The opposite of life seeks to decrease activity, participation, feeling, and growth. This opposite of life seeks the inactivity of being the observer rather than the participant. It wants to be comfortably entertained. It wants convenience. It doesn't want to have to think. It wants to numb its feelings with unhealthy foods and drugs. It wants to avoid the discomfort of growth. It creates bad health.
The desire for convenience has destroyed our food supply. This began with the intelligent desire to put aside food for times of famine. That meant we had to find ways to preserve food and choose foods that can be stored for long periods of time. As humans, we were designed to eat fresh foods. Although the calories in food can be stored for a long time, thousands of other fresh food nutrients are destroyed with storage.

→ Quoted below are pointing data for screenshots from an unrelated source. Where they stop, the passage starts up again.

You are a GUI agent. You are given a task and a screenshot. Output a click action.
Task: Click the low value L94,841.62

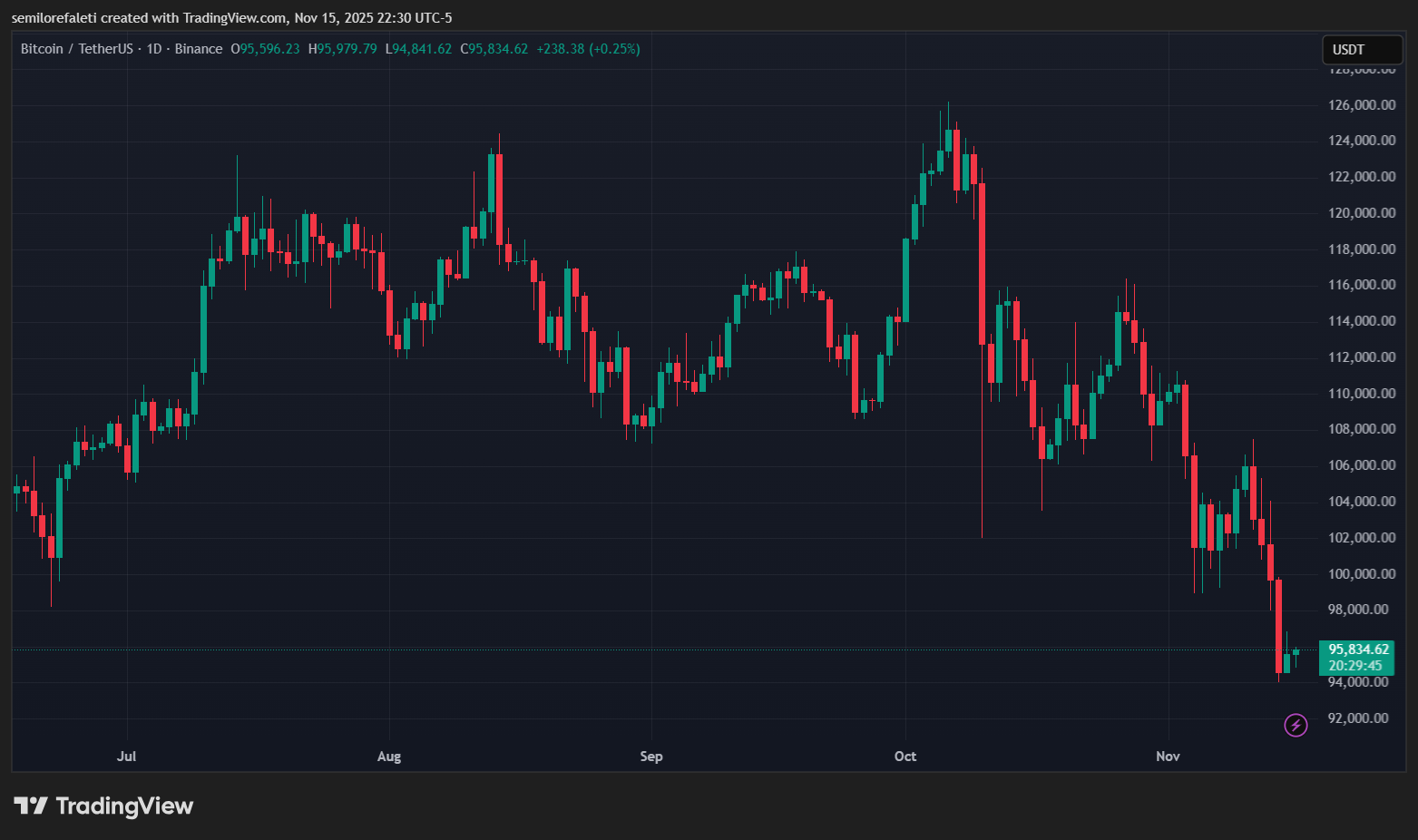[x=419, y=49]
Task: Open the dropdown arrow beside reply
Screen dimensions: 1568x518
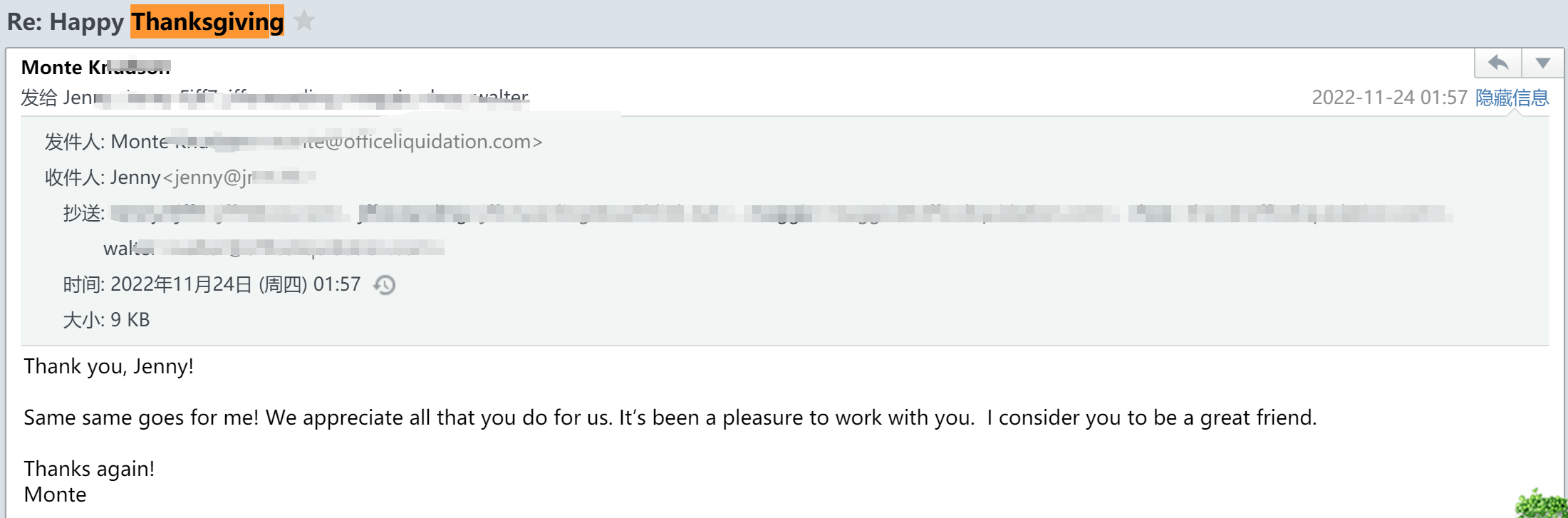Action: point(1542,63)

As you develop a culture that depends on storable food (like grains) you loose the skills of gathering and using fresh foods. The culture creatively adapts to using fewer and fewer foods. We are the pinnacle of that adaptation. The average American supermarket shelves are filled with thousands of combinations of primarily wheat, corn, soy, and milk. A native hunter-gatherer will have an average of 150 different food sources in his diet. The average American's diet today consists of only 10 to 15 food sources.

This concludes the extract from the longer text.